Although UN armed forces under General Romeo Dallaire had been in Rwanda at the start of the genocide, the international body had actually prevented them from taking necessary action to stop the violence. Within American diplomatic circles, many prominent figures wholly refused to label the events collectively as genocide, for fear that the UN Genocide Convention would then require a more direct intervention. At the same time, many Western nations took care to recall their own citizens from Rwanda via an emergency airlift. By decade’s end, the American president, William Clinton, visited Rwanda to apologize for not acting to halt the genocide. By then, the damage had been done.

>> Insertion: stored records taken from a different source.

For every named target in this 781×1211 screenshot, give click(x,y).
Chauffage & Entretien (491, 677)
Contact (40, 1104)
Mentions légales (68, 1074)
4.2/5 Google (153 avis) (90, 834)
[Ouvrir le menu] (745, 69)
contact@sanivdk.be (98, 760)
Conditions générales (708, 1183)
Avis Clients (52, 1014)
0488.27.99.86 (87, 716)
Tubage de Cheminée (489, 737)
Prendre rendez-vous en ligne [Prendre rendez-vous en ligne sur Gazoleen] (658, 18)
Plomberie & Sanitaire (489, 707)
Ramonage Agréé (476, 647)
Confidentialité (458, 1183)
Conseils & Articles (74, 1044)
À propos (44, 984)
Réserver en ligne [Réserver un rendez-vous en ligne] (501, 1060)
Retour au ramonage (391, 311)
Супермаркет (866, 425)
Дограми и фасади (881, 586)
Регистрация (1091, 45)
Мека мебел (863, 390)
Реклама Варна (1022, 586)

The Rwandan Genocide murdered over two-thirds of the nation’s Tutsis, and as much as 20% of its population. There can be little doubt that the perpetrators felt free to act with impunity in the context of the world’s inaction. The mass killings ended when the Rwandan Patriotic Front seized control, but efforts towards justice would take far longer to progress. A criminal tribunal was established by the UN, and for the first time, rape was officially recognized as a tool of genocide. The work of the International Criminal Tribunal for Rwanda continues to this day. Also, the Rwandan government has implemented a more traditional justice apparatus, the gacaca courts, in an effort to ease the backlog of cases and bring harmony to the war-torn nation. In these courts, local communities elect a judge to help determine the guilt of alleged perpetrators of genocide. Sentences are lower for perpetrators who can demonstrate a record of repentance and a desire for forgiveness. The goal is that the many perpetrators can eventually be reintegrated into their communities, which is controversial in that it presents a different model from the Nuremberg Trials that followed the Holocaust.
The atrocities in Rwanda highlight several disquieting truths about genocide: that even lifelong neighbors will too often choose to turn against neighbors; that neither gas chambers, nor other sophisticated, modern-day weaponry that places the murderer at physical distance from the victim, are necessarily going to be today’s tools of choice for mass killing; and that, even in an era of greater attention from the mass media to genocidal crimes, most of the world remains slow and reluctant to halt them through any commitment to direct intervention. Even today, terrible acts of violence continue to target Tutsis in nearby Burundi.